B. Detect suspicious activity by routinely monitoring your financial accounts and billing statements.
- Be alert to signs that require immediate attention:
- Mail or bills that do not arrive as expected
- Unexpected credit cards or account statements
- Denials of credit for no apparent reason
- Calls or letters about purchases you did not make
- Order your credit report:
The law requires the major nationwide consumer reporting companies (Equifax, Experian, and TransUnion) to give you a free copy of your credit report each year if you ask for it. Visit www.AnnualCreditReport.com or call 1-877-322-8228, a service created by these three companies, to order your free credit reports each year. Or write:
Annual Credit Report Request Serve
P.O. Box 105281
Atlanta, GA 30348-5281
- Inspect: Your credit report. Credit reports have information about you including what accounts you have and your bill paying history.
- Your financial statements. Review financial accounts and billing statements regularly, looking for changes you did not make.
C. Defend against identity theft as soon as you suspect a problem
Place a "Fraud Alert" on your credit reports, and review the reports carefully. The alert tells creditors to follow certain procedures before they open new accounts in your name or make certain changes to you existing accounts. The three nationwide consumer reporting companies have toll-free numbers for placing an initial 90-day fraud alert.

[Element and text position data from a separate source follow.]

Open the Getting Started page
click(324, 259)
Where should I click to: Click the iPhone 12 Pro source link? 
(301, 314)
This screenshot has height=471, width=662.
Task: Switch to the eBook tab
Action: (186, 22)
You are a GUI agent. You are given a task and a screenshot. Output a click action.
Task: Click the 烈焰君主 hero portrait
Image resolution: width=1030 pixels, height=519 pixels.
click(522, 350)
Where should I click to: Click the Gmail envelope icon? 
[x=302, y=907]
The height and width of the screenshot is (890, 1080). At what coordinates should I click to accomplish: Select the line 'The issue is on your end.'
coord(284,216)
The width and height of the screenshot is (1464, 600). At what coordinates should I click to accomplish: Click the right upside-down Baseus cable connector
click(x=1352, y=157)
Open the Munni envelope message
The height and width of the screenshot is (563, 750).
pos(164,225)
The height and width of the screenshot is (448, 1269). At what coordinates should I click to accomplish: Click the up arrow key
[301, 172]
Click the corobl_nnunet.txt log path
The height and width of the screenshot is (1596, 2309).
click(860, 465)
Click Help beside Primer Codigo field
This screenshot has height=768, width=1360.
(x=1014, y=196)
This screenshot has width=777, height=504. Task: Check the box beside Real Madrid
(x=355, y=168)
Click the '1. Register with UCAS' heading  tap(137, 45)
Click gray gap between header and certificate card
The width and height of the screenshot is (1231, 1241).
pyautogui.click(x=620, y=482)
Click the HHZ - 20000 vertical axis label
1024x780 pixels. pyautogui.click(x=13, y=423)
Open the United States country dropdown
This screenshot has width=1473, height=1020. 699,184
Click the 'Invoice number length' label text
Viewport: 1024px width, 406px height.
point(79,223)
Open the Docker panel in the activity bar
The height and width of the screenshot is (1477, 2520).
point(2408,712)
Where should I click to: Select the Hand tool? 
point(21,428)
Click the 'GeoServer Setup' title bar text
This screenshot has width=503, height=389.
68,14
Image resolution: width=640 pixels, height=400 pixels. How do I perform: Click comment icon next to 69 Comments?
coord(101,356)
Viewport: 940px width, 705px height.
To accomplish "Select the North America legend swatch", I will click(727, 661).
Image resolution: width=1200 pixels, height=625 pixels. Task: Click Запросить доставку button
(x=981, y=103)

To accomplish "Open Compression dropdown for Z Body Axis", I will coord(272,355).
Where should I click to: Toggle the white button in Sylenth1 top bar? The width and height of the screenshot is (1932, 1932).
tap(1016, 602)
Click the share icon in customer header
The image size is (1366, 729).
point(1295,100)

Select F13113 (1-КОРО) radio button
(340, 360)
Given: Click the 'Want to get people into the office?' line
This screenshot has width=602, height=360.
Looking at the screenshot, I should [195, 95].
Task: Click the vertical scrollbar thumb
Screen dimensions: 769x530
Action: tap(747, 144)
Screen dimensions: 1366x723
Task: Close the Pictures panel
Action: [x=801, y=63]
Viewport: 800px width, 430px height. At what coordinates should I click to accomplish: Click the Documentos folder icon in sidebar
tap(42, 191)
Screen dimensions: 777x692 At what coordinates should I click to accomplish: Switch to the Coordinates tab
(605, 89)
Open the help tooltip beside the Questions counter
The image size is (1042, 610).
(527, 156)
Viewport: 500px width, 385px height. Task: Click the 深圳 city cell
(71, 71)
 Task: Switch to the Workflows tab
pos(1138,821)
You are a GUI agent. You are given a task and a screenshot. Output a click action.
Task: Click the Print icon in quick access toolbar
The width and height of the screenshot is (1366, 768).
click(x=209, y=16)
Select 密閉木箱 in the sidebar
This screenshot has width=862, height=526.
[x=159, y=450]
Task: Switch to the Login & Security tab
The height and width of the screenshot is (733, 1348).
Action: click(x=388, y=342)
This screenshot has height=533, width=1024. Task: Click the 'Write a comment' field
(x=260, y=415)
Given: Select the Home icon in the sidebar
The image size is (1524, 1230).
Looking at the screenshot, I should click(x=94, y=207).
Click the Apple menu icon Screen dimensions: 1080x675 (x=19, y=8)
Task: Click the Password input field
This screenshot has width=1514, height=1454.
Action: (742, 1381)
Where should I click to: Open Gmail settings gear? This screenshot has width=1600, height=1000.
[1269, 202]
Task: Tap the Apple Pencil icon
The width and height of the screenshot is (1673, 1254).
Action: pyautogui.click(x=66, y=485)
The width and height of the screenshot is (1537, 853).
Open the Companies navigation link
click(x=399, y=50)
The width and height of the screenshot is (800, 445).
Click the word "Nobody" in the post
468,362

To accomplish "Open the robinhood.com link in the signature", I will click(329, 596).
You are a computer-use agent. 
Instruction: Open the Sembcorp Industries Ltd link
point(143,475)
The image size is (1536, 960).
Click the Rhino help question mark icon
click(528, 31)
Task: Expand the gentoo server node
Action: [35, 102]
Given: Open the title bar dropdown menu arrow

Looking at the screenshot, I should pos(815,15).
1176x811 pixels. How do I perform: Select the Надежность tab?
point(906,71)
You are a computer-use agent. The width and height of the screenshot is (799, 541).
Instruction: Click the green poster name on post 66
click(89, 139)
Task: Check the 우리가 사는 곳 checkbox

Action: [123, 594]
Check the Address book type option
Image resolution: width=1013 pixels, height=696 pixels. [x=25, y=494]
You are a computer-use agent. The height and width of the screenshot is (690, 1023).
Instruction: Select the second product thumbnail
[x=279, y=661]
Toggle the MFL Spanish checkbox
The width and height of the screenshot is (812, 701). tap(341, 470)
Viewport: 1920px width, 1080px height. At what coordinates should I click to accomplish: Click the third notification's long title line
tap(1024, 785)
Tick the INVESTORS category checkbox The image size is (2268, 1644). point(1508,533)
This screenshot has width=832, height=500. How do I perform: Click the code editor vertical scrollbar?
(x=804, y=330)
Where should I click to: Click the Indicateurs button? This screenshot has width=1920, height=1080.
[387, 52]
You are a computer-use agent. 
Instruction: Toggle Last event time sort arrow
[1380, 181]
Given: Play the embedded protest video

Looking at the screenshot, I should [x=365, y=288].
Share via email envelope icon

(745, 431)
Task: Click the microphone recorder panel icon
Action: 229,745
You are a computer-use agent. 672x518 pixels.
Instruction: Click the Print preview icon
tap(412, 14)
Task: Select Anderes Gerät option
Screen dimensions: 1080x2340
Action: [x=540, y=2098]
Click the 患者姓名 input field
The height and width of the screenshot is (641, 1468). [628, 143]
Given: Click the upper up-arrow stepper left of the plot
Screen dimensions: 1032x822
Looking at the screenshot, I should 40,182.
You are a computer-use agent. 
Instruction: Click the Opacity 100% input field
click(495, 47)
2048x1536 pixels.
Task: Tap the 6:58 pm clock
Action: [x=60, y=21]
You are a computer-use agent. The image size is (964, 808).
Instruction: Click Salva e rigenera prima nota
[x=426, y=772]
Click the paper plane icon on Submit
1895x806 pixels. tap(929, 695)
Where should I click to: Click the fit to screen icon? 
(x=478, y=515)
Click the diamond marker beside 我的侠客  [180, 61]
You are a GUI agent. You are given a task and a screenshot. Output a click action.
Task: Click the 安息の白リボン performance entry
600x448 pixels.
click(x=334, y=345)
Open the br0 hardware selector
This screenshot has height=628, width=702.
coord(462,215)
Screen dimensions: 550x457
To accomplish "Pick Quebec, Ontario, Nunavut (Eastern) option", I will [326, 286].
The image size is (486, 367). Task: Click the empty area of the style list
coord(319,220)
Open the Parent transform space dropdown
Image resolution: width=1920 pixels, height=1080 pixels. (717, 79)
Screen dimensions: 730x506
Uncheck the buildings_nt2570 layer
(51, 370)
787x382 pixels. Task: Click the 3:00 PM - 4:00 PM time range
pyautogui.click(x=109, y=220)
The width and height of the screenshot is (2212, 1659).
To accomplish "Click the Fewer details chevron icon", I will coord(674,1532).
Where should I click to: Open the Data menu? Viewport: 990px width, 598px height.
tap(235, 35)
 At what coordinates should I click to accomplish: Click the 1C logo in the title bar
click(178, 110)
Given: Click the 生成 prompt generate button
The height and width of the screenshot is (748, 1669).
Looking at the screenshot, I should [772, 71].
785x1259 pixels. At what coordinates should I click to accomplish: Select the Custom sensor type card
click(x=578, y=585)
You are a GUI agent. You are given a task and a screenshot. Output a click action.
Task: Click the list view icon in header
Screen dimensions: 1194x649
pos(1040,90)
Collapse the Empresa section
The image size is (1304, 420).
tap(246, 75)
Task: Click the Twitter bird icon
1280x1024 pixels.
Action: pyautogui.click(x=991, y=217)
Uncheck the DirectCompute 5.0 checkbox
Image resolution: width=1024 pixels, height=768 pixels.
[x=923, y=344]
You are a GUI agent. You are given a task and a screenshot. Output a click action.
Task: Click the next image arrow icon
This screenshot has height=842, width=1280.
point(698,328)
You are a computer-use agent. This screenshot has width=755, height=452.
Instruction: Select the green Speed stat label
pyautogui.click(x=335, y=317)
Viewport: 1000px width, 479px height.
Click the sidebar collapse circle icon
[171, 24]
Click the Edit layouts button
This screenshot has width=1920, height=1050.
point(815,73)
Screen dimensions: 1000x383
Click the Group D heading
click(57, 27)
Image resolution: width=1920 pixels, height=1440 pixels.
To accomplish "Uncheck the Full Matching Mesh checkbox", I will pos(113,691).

Placing a fraud alert entitles you to free copies of you credit reports. When you receive your notice of your rights, write to each company asking for a seven year extension. Look for inquiries from companies you haven't contacted, accounts you didn't open, and debts on your accounts that you can't explain. Ask them to remove all inquires due to fraudulent access.
1. Close all accounts that have been tampered with or established fraudulently.
2. Call the security or fraud departments of each company where an account was opened or changed without your okay. Follow up in writing, with copies of supporting documents.
3. Use the Identity Theft Affidavit at www.ftc.gov/idtheft to support your written statement.
4. Ask for written verification that the disputed account has been closed and the fraudulent debts discharged.
5. Keep copies of documents and records of your conversations about the theft.
6. File a police report with the law enforcement officials to help you with creditors who may want proof of the crime.
7. Report your complaint to the Federal Trade Commission. Your report will help law enforcement officials across the country in their investigations.